▸ YOUR TASK
Reproduce every line of the material below verbatim, with nothing changed.

(Collected data)

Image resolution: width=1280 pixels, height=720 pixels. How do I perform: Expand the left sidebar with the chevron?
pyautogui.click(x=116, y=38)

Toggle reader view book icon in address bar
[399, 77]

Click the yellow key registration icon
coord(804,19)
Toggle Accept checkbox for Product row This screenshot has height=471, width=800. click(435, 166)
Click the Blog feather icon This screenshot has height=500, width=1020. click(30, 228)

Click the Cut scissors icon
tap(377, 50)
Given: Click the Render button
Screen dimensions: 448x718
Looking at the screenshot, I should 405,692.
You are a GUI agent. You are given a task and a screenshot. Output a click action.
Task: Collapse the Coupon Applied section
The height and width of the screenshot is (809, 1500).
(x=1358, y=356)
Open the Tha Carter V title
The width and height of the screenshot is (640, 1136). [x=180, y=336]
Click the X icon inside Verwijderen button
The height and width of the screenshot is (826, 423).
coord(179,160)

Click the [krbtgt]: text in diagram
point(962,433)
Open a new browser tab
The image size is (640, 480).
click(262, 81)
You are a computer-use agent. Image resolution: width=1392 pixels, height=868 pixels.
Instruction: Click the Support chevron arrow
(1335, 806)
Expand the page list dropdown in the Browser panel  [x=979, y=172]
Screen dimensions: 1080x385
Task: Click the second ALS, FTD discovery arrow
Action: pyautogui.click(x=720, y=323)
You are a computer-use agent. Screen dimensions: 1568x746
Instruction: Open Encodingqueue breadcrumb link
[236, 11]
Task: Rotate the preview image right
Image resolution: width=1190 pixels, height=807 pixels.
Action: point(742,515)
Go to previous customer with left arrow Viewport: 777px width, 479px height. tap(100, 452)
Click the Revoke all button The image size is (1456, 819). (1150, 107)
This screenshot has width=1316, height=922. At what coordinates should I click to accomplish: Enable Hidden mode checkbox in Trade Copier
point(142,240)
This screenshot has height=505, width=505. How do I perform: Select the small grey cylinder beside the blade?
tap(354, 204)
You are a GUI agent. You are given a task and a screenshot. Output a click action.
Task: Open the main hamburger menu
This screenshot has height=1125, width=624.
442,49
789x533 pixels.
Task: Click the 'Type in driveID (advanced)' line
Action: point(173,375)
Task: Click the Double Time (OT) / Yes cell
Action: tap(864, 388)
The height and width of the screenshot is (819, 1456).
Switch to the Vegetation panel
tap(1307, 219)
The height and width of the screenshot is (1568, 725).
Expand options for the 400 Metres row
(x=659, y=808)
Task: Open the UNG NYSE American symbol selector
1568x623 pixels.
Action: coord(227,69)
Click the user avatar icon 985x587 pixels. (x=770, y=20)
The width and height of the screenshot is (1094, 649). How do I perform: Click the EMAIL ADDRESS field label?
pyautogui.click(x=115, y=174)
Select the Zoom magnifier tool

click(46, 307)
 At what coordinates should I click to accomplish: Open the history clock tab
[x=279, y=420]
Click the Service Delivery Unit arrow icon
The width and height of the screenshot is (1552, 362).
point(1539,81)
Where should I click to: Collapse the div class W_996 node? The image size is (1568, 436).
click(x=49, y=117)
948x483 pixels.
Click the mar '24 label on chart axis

▸ TASK ANSWER
Image resolution: width=1280 pixels, height=720 pixels. How do I perform: Expand the left sidebar with the chevron?
pyautogui.click(x=116, y=38)

Toggle reader view book icon in address bar
[399, 77]

Click the yellow key registration icon
coord(804,19)
Toggle Accept checkbox for Product row This screenshot has height=471, width=800. click(435, 166)
Click the Blog feather icon This screenshot has height=500, width=1020. click(30, 228)

Click the Cut scissors icon
tap(377, 50)
Given: Click the Render button
Screen dimensions: 448x718
Looking at the screenshot, I should 405,692.
You are a GUI agent. You are given a task and a screenshot. Output a click action.
Task: Collapse the Coupon Applied section
The height and width of the screenshot is (809, 1500).
(x=1358, y=356)
Open the Tha Carter V title
The width and height of the screenshot is (640, 1136). [x=180, y=336]
Click the X icon inside Verwijderen button
The height and width of the screenshot is (826, 423).
coord(179,160)

Click the [krbtgt]: text in diagram
point(962,433)
Open a new browser tab
The image size is (640, 480).
click(262, 81)
You are a computer-use agent. Image resolution: width=1392 pixels, height=868 pixels.
Instruction: Click the Support chevron arrow
(1335, 806)
Expand the page list dropdown in the Browser panel  [x=979, y=172]
Screen dimensions: 1080x385
Task: Click the second ALS, FTD discovery arrow
Action: pyautogui.click(x=720, y=323)
You are a computer-use agent. Screen dimensions: 1568x746
Instruction: Open Encodingqueue breadcrumb link
[236, 11]
Task: Rotate the preview image right
Image resolution: width=1190 pixels, height=807 pixels.
Action: point(742,515)
Go to previous customer with left arrow Viewport: 777px width, 479px height. tap(100, 452)
Click the Revoke all button The image size is (1456, 819). (1150, 107)
This screenshot has width=1316, height=922. At what coordinates should I click to accomplish: Enable Hidden mode checkbox in Trade Copier
point(142,240)
This screenshot has height=505, width=505. How do I perform: Select the small grey cylinder beside the blade?
tap(354, 204)
You are a GUI agent. You are given a task and a screenshot. Output a click action.
Task: Open the main hamburger menu
This screenshot has height=1125, width=624.
442,49
789x533 pixels.
Task: Click the 'Type in driveID (advanced)' line
Action: point(173,375)
Task: Click the Double Time (OT) / Yes cell
Action: tap(864, 388)
The height and width of the screenshot is (819, 1456).
Switch to the Vegetation panel
tap(1307, 219)
The height and width of the screenshot is (1568, 725).
Expand options for the 400 Metres row
(x=659, y=808)
Task: Open the UNG NYSE American symbol selector
1568x623 pixels.
Action: coord(227,69)
Click the user avatar icon 985x587 pixels. (x=770, y=20)
The width and height of the screenshot is (1094, 649). How do I perform: Click the EMAIL ADDRESS field label?
pyautogui.click(x=115, y=174)
Select the Zoom magnifier tool

click(46, 307)
 At what coordinates should I click to accomplish: Open the history clock tab
[x=279, y=420]
Click the Service Delivery Unit arrow icon
The width and height of the screenshot is (1552, 362).
point(1539,81)
Where should I click to: Collapse the div class W_996 node? The image size is (1568, 436).
click(x=49, y=117)
948x483 pixels.
Click the mar '24 label on chart axis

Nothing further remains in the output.